Number 8 is another one that my little mini-me couldn’t believe the answer to. I guess I usually talk in pretty negative tones about admitting defeat. The funny thing is, that some of us have to really TRY at keeping God’s Law before we are ready to hear this. I say that we can’t keep the Law as somebody who doesn’t give up very often, and has shed a lot of tears and yelled and cussed God and myself over this many times.
Lord’s Day 4
Q & A 9
Q. But isn’t God unfair to us to require in his law
what we are unable to do?
A. No, God created people right.
But we stubbornly followed the devil and made ourselves and our children sinners.

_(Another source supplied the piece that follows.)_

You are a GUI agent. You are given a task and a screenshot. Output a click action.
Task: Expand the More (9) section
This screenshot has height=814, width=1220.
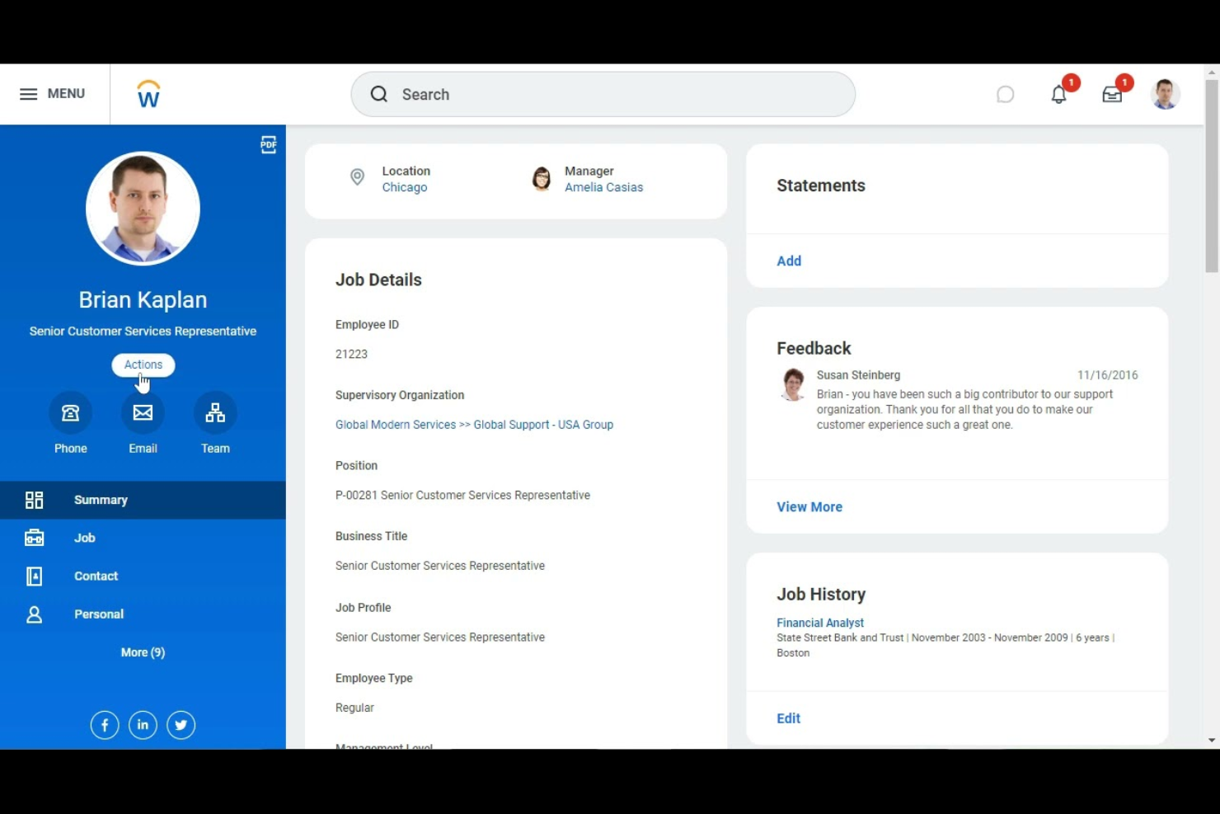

Gen. 1:31; Eph. 4:24 Gen. 3:13; John 8:44 Gen. 3:6 Rom. 5:12, 18, 19
Q & A 10
Q. Does God let
disobeying and rebelling against Him
go unpunished?
A. Certainly not.
God is terribly angry with the sin we are born with
and the sins we do ourselves.
God is a good and right judge and will punish sin in this life and forever. He says:
“I curse everyone who doesn’t do everything that my law says all the time.”
Ex. 34:7; Ps. 5:4-6; Nah. 1:2; Rom. 1:18; Eph. 5:6; Heb. 9:27
Gal. 3:10; Deut. 27:26
Q & A 11
Q. But doesn’t God show mercy?
A. God is merciful. But He will do what it takes to make the world right.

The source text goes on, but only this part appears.